§ **Assignment**: Copy nothing from the entries below except the lines from the one containing "Identify the click" through the one containing "Sun Glasses Pine Mountain Club (69, 995)", and copy those exactly.

§ **The data**:
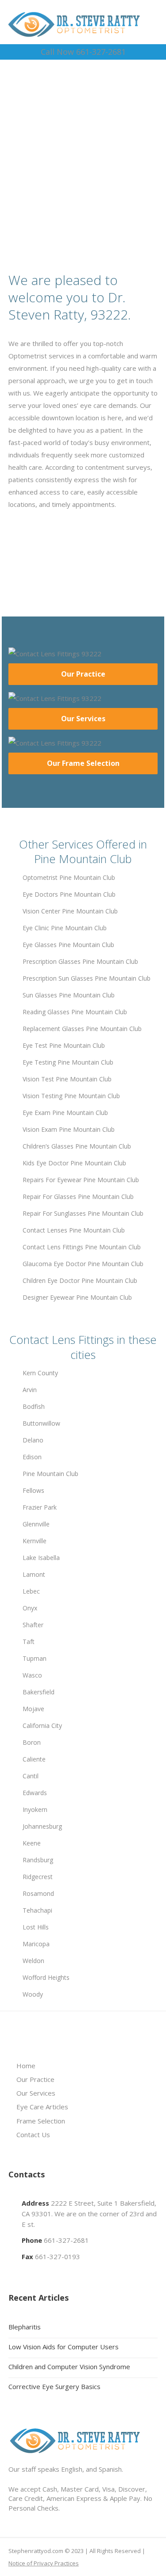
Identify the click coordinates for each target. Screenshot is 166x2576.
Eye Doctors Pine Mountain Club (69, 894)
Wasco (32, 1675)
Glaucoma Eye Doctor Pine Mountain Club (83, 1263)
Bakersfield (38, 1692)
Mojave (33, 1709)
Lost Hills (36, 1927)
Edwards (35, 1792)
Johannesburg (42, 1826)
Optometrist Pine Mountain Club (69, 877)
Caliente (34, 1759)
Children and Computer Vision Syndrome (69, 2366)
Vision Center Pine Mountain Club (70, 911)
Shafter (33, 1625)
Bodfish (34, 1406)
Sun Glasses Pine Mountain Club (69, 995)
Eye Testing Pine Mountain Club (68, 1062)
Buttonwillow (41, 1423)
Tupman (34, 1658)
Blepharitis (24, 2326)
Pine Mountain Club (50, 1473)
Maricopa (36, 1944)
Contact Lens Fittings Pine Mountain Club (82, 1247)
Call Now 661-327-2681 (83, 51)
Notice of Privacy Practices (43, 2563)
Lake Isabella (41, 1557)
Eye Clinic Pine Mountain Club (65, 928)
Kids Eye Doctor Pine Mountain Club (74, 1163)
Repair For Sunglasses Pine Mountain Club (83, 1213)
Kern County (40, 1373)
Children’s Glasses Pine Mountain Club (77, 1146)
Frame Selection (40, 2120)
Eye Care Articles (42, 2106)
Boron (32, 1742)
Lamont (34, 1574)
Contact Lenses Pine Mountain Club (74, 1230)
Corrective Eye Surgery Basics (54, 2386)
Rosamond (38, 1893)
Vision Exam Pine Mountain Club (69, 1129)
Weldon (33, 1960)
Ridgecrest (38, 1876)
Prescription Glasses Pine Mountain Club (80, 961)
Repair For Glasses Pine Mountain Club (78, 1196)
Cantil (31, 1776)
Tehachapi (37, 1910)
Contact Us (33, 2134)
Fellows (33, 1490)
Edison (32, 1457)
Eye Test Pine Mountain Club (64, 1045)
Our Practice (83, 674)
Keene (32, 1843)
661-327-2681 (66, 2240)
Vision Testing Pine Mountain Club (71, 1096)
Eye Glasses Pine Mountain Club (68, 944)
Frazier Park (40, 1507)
...
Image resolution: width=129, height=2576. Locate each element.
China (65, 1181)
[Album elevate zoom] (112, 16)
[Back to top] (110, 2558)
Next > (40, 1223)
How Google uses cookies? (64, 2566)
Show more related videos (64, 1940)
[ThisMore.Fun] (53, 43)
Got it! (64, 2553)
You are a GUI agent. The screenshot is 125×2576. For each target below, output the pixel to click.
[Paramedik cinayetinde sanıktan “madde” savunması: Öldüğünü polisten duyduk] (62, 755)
* * *
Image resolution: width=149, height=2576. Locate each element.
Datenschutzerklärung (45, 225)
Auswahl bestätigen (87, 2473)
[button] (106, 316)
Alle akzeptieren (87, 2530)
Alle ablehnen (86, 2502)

§ **Response**:
Identify the click coordinates for each target. Screenshot is 166x2576.
Eye Doctors Pine Mountain Club (69, 894)
Wasco (32, 1675)
Glaucoma Eye Doctor Pine Mountain Club (83, 1263)
Bakersfield (38, 1692)
Mojave (33, 1709)
Lost Hills (36, 1927)
Edwards (35, 1792)
Johannesburg (42, 1826)
Optometrist Pine Mountain Club (69, 877)
Caliente (34, 1759)
Children and Computer Vision Syndrome (69, 2366)
Vision Center Pine Mountain Club (70, 911)
Shafter (33, 1625)
Bodfish (34, 1406)
Sun Glasses Pine Mountain Club (69, 995)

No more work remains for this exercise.